- Born: Jacquelyn Dowd 1943 (age 81–82) Pauls Valley, Oklahoma, U.S.
- Spouses: ; Bob Hall ​ ​(m. 1972; div. 1980)​ ; Robert Korstad ​(m. 1995)​

Academic background
- Education: Rhodes College (BA) Columbia University (MA, PhD)
- Doctoral advisor: Kenneth T. Jackson

Academic work
- Discipline: History
- Institutions: University of North Carolina at Chapel Hill

= Jacquelyn Dowd Hall =

American historian

Jacquelyn Dowd Hall (born 1943) is an American historian and Julia Cherry Spruill Professor Emerita at the University of North Carolina at Chapel Hill. Her scholarship and teaching forwarded the emergence of U.S. women's history in the 1960s and 1970s, helped to inspire new research on Southern labor history and the long civil rights movement, and encouraged the use of oral history sources in historical research. She is the author of Revolt Against Chivalry: Jessie Daniel Ames and the Women’s Campaign Against Lynching; Like a Family: The Making of a Southern Cotton Mill World (with James Leloudis, Robert R. Korstad, Mary Murphy, Lu Ann Jones, and Christopher R. Daly;) and Sisters and Rebels: The Struggle for the Soul of America.

==Early life and education==
Jacquelyn Dowd Hall was born in Pauls Valley, Oklahoma, in 1943, the oldest of five children. After graduating from high school as valedictorian, she attended Memphis Southwestern College (now Rhodes College), where she first became involved in the civil rights movement when she joined student protests against segregation. In 1965, she graduated from Southwestern with high honors.

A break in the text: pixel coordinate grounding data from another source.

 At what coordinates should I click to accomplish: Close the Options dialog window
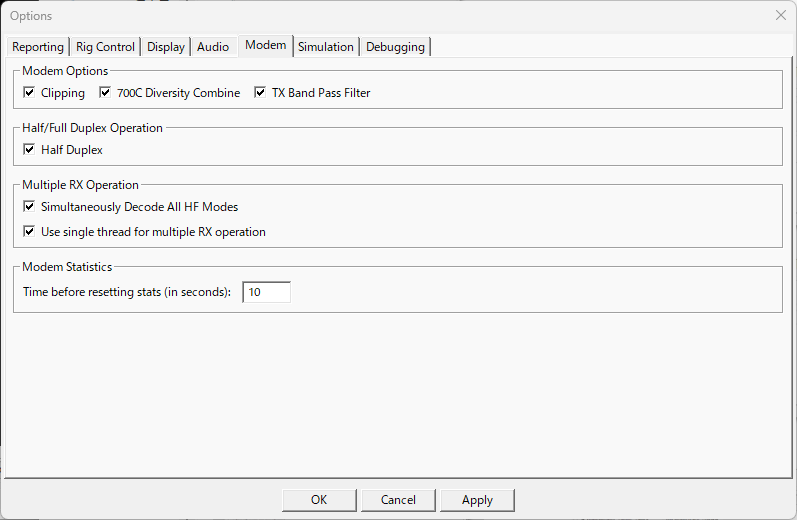(781, 15)
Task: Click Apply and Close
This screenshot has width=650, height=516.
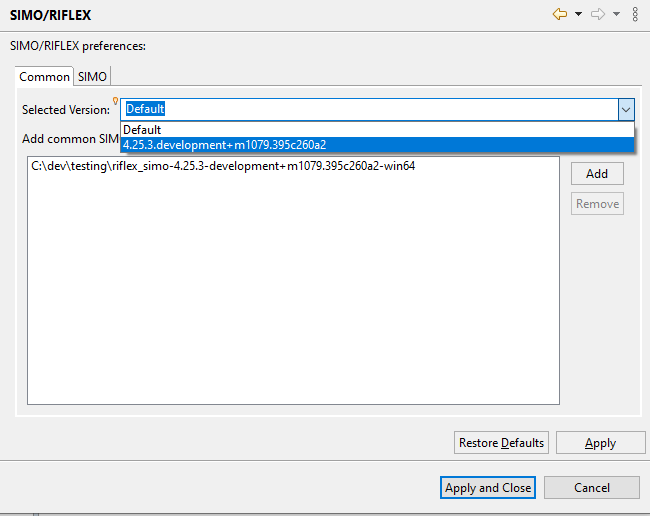Action: click(x=488, y=488)
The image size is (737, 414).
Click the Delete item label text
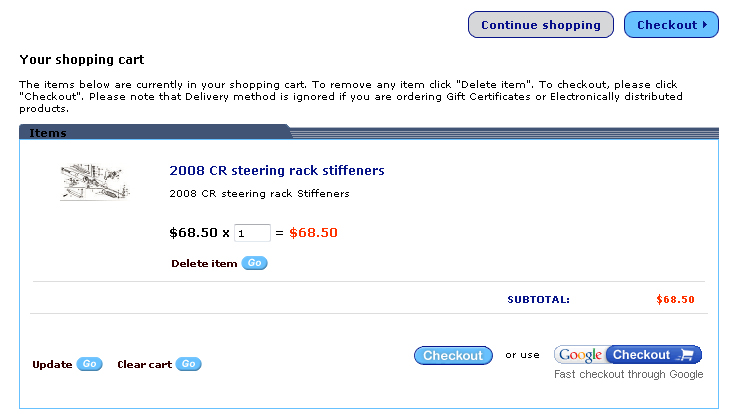[204, 264]
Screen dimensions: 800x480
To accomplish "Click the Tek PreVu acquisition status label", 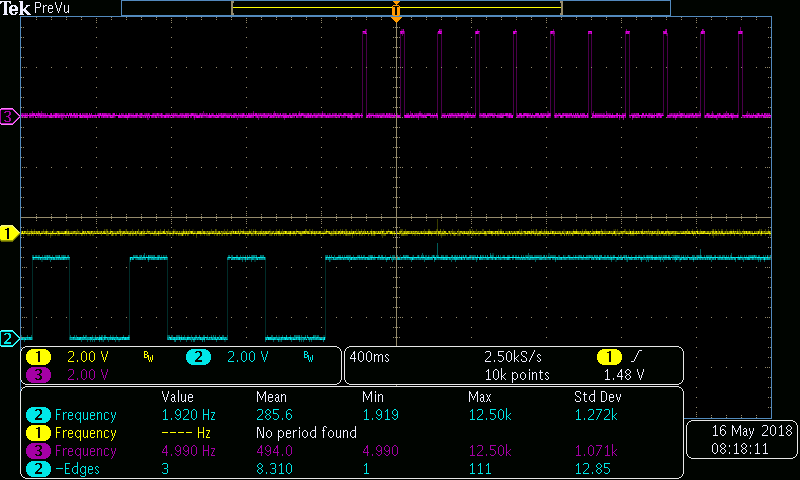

In 1967, she earned a Master of Arts from Columbia University. Studying under Kenneth T. Jackson, she completed her Ph.D. at Columbia University, with distinction, in 1974. Her dissertation, which became her first book, won the Bancroft Award for the best dissertation in American history, diplomacy, or international relations.

==Career==
Hall worked as a flight attendant for Delta Air Lines in 1965 and 1966.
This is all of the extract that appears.